Scope of Practice in California

California is a restricted practice state for nurse practitioners (NP) in which NP need to collaborate with a physician or surgeon. An NP is allowed to order drugs or devices under the supervision of a physician, which does not mean the physician has to be present at the time, but they must have a standardized procedure in place, and the physician must be available by phone during the patient’s examination (Nurse Practitioners, 1977). In California, a physician can not supervise more than four NP at one time, and I found this interesting as I did not know there was a limit to the number of NP that the same physician could supervise. This is something to be aware of when applying for jobs in the future and looking for physician collaboration.

Changes are being made to the scope of practice for NP in California. Beginning January 1, 2023, NP who meet specific requirements will work more independently and without a standardized procedure. A NP must be in good standing for at least three full-time years of practice or 4600 hours and must still practice in an organization where a physician is present but will no longer need a standardized procedure with a physician (California Board of Registered Nursing, 2021). These changes break down the barriers that NP currently encounter in California and pave the way to more independent practice.

Licensing in California

After graduation, a person must apply to take the PMHNP exam with the American Nurses Credentialing Center (ANCC) and pay the appropriate fees. Part of the application process with the ANCC is requesting the validation of education form and official transcripts to be sent by the academic institution to the ANCC. ANCC will process and review the application and grant authorization for the applicant to test, which can currently take up to three weeks (American Nurses Credentialing Center, 2021).

To obtain a license as an Advanced Practice Registered Nurse (APRN) in California, a person must possess an active California registered nurse license. The applicant must fill out an application for nurse practitioner certification and pay the appropriate fees. This application and the process can be found on the California board of registered nursing website at https://www.rn.ca.gov. The academic institution must complete the verification of nurse practitioner academic program form and send official transcripts to the board of nursing. The ANCC then needs to submit the verification of nurse practitioner certification by national organization form. For an NP to prescribe drugs or devices in California, a nurse practitioner furnishing number application form must be completed along with paying another fee. Then the academic institution must also complete the advanced pharmacology course verification form. These two application processes must be completed to be licensed as a PMHNP with the ability to prescribe in California.

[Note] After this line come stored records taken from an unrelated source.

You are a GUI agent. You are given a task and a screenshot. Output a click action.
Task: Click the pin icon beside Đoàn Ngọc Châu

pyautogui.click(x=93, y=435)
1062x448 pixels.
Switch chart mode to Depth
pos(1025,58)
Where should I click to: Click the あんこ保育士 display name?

NP Prescriptive Authority in California

NP can order Schedule II through Schedule V controlled substances in California, but this can be limited based on the standardized procedure agreed upon between the NP and the physician (Nurse Practitioners, 1977).  NP in California that prescribe controlled substances must also be registered with the United States Drug Enforcement Administration (DEA) and complete continuing education (Nurse Practitioners, 1977). NP in California can apply for a DEA license online in the category of a mid-level provider and pay a fee of $888 for three years (Drug Enforcement Administration Diversion Control Division [DEADCD], 2020). Before applying for a DEA license in California, an NP must meet the state requirements of having a collaborative agreement in place (DEADCD, 2020). California uses the Controlled Substance Utilization Review and Evaluation System (CURES) to monitor prescriptions dispensed and prevent abuse and diversion of medications (State of California Department of Justice, 2021). NP in California must register for access to CURES when they are issued a DEA license.

References

American Nurses Credentialing Center. (2021). Psychiatric-Mental Health Nurse Practitioner certification (PMHNP-BC). https://www.nursingworld.org/our-certifications/psychiatric-mental-health-nurse-practitioner/

California Board of Registered Nursing. (2021). Advanced practice information. https://www.rn.ca.gov/forms/pubs.shtml#adv.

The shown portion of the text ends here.